Mini Review: 1960’s GP Gyromatic
(some large scans)
Posted by Ed Hahn on February 16, 2000 at 13:13:40:
TZ Classics Forum Number: 1119
Posted from Host: gatekeeper-w.mitre.org (184.108.40.206)
This stainless steel watch was a gift from my mother to my father when they got married in 1962. My mother received a tiny (~ 1 cm diameter!) manual wind GP ladies watch from my father in return. My parents lived in Korea at the time, which was recovering from two major wars and a 30 year occupation by Japan. Even though these were mid-grade, working people’s watches by 60’s standards, and probably equivalent to a low-end mechanical of today, they were expensive by Korean standads, and probably had a 100% duty on them. (My parents may have gotten them from an offshore source without paying duties. The Grey Market predates the Internet by a long time!)
My father gave me the watch about a year ago in non-working condition. The watch had not been worn since the late 60’s, but was in pretty good cosmetic condition. I sent it away to Tom Gref in Rhode Island for a full restoration, even though the dollar value of the watch on the used market was probably less than the cost of the restoration.
As you can see, the watch came back in pretty good shape!
The watch is small by modern standards, maybe 35mm in diameter, and 8mm thick (although more on this later). It is also very lightweight.
The movement in this watch (AFAIK) is an in-house bi-directional winding automatic with 25 jewels. The earliest Gyromatics had 19 jewels, with some special chronometer versions having 39 jewels. I have no information about when GP production shifted to this bi-directional 25 jeweled movement.
As can be seen in this photo, the movement is based on the Eterna dual-click-wheel automatic design. The click wheels are about twice the diameter of the ones found in a modern ETA 2824, but function the same. Unlike the Eterna, however, the rotor is not mounted on a ball-bearing hub. Despite this fact, the watch seems to have no trouble staying wound, even on a winder where the forces are small compared with arm motion.
Note the use of a standard click on the ratchet wheel, rather than the system used in a modern ETA movement.
The hairspring is flat, and appears to use a variant of Nivarox, along with a Glucydur balance. Note also use of Incabloc shock protection and the simple geared-pointer regulator.
All in all, the movement finish is maybe comparable to a modern Oris, with allowances for aging and perhaps some not-quite-up-to-snuff servicing in Korea.

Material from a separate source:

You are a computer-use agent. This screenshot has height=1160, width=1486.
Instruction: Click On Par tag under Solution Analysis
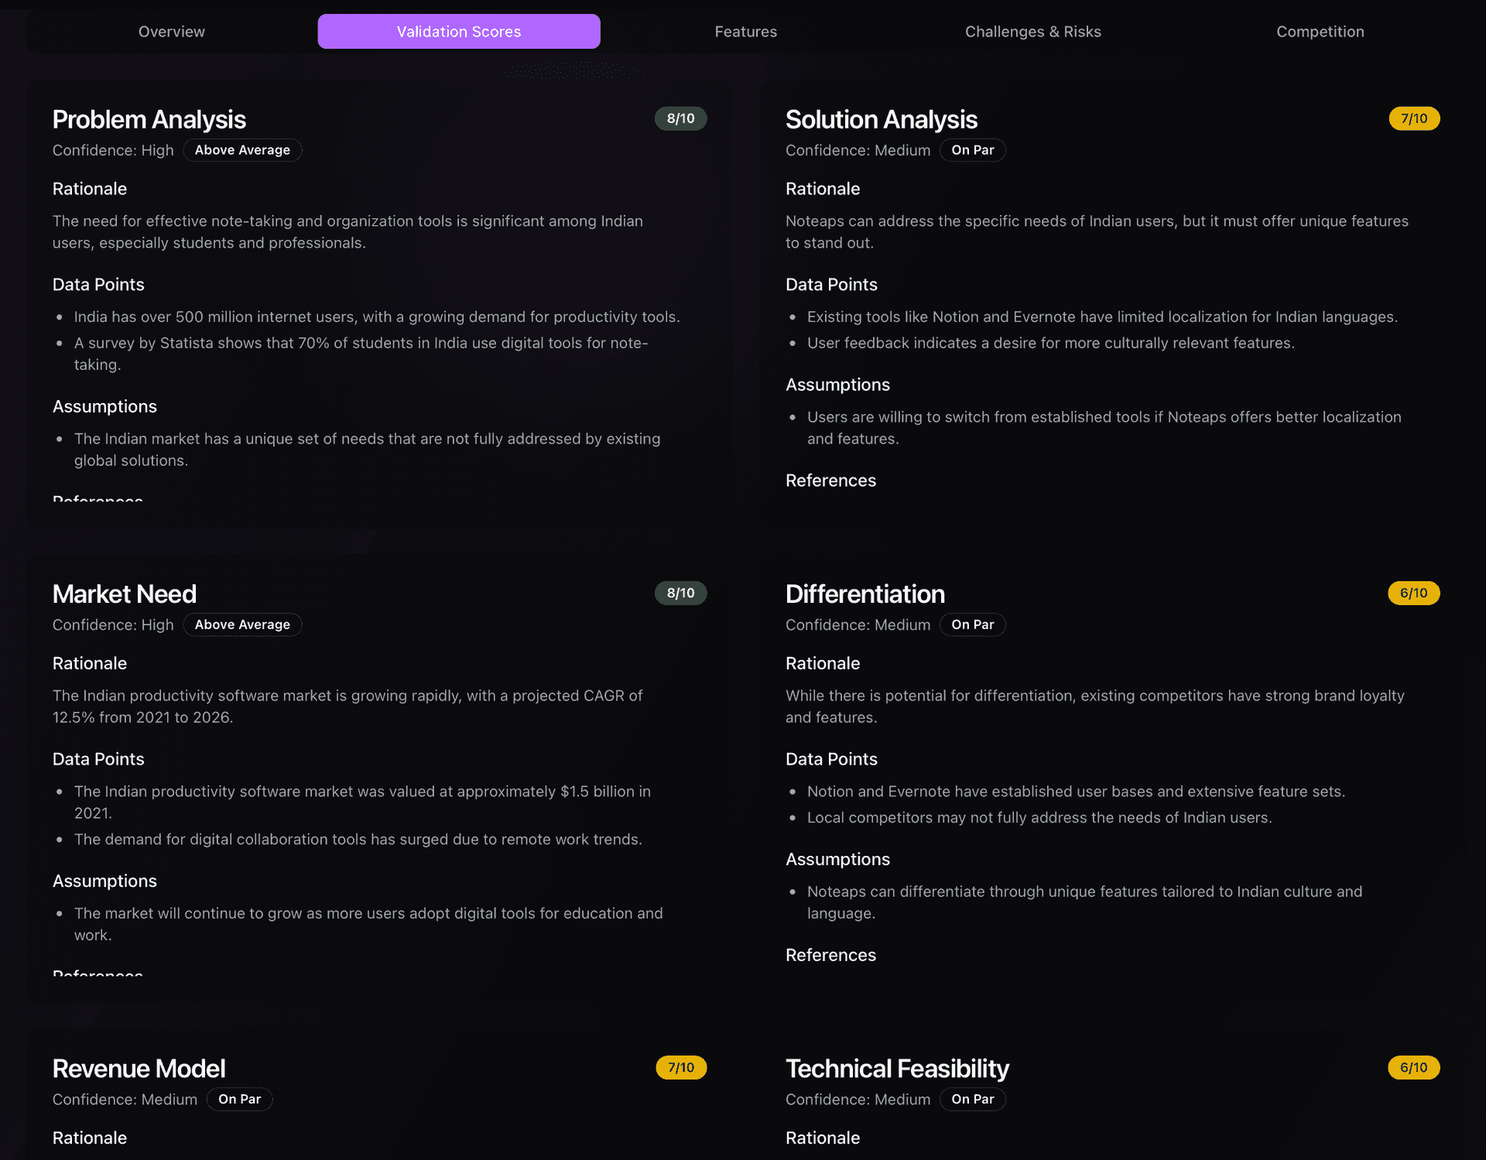[x=973, y=150]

Case, Caseback, Crystal, and (ugh) Bracelet
The case of this watch is of thin stainless steel, with soldered stainless steel lugs. It is representative of the watches of its time, being simple and unadorned, with a low profile.
The caseback inside has some circular graining (not perlage) left over from finishing, and is adorned with an interesting GP company logo:
This eagle, shield, and anchor logo has recently been revived by the GP factory, and adorns the new Foudroyante Rattrapante case. Reports indicate that it will now be used on all future production GP watches.
The crystal on this watch is a plexiglas job, with an interesting low-profile cyclops:
Rather than glue an extra blob of plastic onto the top surface of the crystal, it instead has a concave area of material removed from the underside of the crystal. Since my father’s watch didn’t have an original crystal on it when I received it, I do not know whether this is an authentic feature. It’s pretty slick, however.
I’ve also noticed that vintage watches tend to look much thinner than today’s watches, and I think I’ve discovered why. Instead of having a case band and bezel which is more or less the thickness of the entire watch, the case band on vintage watches appears to be about half-height. The doming of the plexiglas allows the hands and curved dial enough room, and accounts for the other half of the overall watch height.
While sapphire crystals can be domed, I do not think that they could be made in such a complex curve, and thus, the case bands and/or bezels must stand a lot taller. Interesting effect.
Oh, about that bracelet. Well, my father long ago discarded the rotten leather strap which the humid summers in Korea had destroyed. He replaced it with a Speidel Twist-o-flex. Urgh. Anyways, I couldn’t stand the affront to the watch, and replaced it with an inexpensive Hadley-Roma Croc strap, and SS EOT Deployant buckle. Sorry, no pics.
This watch obviously is important for sentimental reasons. However, it has aged much more gracefully than my father’s Seiko 5’s which replaced it, and I think has a real nice classic look.
I tried to give this watch back to my father last Thanksgiving. He initially took it back, but gave it back to me when he realized that he would have to wear it every day to keep the date correct (no quickset date!). He then gave it back to me, and was content to keep wearing his steel/gold quartz Omega Constellation.
My father is a little taken aback by my watch collecting hobby – when he was my age, he was working hard as a newly immigrated chemist with the Goodyear company to keep me and my brother in diapers, and had no time or money to collect watches. However, he really admired the Co-Axial DeVille, and I get some hints from my mother that maybe he’s proud that I’m able to afford this hobby.